Copy every line from the records below that carries the word "button".

> **SOURCE DATA**
************

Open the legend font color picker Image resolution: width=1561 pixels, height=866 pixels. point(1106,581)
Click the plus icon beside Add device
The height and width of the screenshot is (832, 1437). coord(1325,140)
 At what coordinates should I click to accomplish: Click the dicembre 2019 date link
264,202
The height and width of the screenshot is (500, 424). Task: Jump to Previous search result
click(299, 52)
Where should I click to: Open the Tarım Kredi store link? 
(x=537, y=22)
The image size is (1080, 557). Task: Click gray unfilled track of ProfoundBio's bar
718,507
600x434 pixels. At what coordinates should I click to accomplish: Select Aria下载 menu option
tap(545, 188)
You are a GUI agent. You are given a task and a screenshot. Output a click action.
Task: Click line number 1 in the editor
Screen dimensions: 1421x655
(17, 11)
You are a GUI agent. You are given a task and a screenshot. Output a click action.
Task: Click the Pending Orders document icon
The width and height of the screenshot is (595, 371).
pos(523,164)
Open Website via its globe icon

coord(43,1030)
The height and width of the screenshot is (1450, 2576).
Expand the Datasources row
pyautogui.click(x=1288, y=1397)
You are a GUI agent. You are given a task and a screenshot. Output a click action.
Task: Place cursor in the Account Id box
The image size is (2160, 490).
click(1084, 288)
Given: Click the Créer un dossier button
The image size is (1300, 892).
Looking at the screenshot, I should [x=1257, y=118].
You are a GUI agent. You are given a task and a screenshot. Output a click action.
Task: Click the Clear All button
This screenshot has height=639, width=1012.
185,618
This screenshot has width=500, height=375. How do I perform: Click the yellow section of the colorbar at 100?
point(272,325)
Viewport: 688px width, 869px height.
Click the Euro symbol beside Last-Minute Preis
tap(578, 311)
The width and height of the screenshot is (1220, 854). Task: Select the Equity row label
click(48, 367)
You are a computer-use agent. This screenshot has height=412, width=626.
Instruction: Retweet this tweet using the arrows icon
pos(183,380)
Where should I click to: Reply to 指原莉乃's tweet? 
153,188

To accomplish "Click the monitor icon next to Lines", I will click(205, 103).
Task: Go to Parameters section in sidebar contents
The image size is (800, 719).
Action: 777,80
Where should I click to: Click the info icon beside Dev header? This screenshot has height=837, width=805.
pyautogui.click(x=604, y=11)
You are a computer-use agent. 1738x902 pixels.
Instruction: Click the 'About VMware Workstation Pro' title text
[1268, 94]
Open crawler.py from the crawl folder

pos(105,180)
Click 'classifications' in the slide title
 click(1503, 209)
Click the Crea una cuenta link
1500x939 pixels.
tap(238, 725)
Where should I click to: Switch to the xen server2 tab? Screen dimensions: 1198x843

************

> **RESPONSE BOX**
Given: Click the Créer un dossier button
Task: Click the Clear All button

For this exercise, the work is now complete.